JavaScript split Inconsistencies & Bugs: Fixed!
The String.prototype.split method is very handy, so it's a shame that if you use a regular expression as its delimiter, the results can be so wildly different cross-browser that odds are you've just introduced bugs into your code (unless you know precisely what kind of data you're working with and are able to avoid the issues). Here's one example of other people venting about the problems. Following are the inconsistencies cross-browser when using regexes with split:
- Internet Explorer excludes almost all empty values from the resulting array (e.g., when two delimiters appear next to each other in the data, or when a delimiter appears at the start or end of the data). This doesn't make any sense to me, since IE does include empty values when using a string as the delimiter.
- Internet Explorer and Safari do not follow the ECMA standard which requires that the values of capturing parentheses be spliced into the returned array (this functionality can be useful with simple parsers, etc.).
- Firefox does not follow the ECMA standard of splicing
undefinedvalues into the returned array to represent non-participating capturing parentheses (as opposed to grouping-only parentheses and parentheses which participate in the match but capture nothing). - All of the browsers I've tested (IE, Firefox, Safari, Opera, and Swift) have their own corner-case bugs where they do not follow the ECMA
splitspec (which is actually quite complex).

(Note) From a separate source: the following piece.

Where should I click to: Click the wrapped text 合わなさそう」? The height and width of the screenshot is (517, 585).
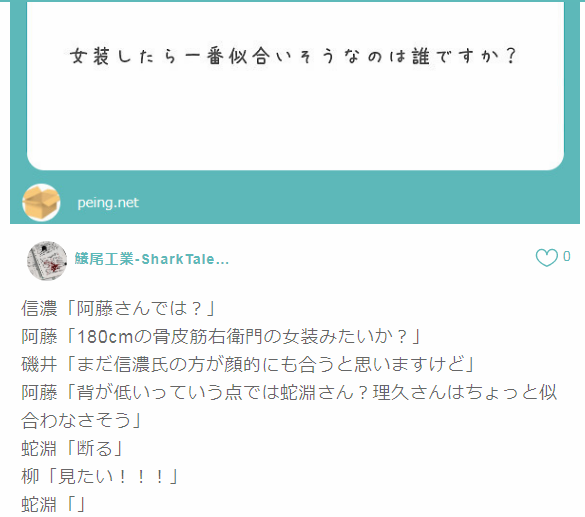(81, 421)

The situation is so bad (particularly as a result of item one, above) that I've simply avoided using regex-based splitting in the past.
That ends now. ![]()
The following script provides a fast, uniform cross-browser implementation of String.prototype.split, and attempts to precisely follow the relevant spec (ECMA-262v3 §15.5.4.14, pp.103,104).
I've also created a (fairly quick and dirty) page where you can test the results of about 55 usages of the split method, and quickly compare your browser's results with the correct implementation.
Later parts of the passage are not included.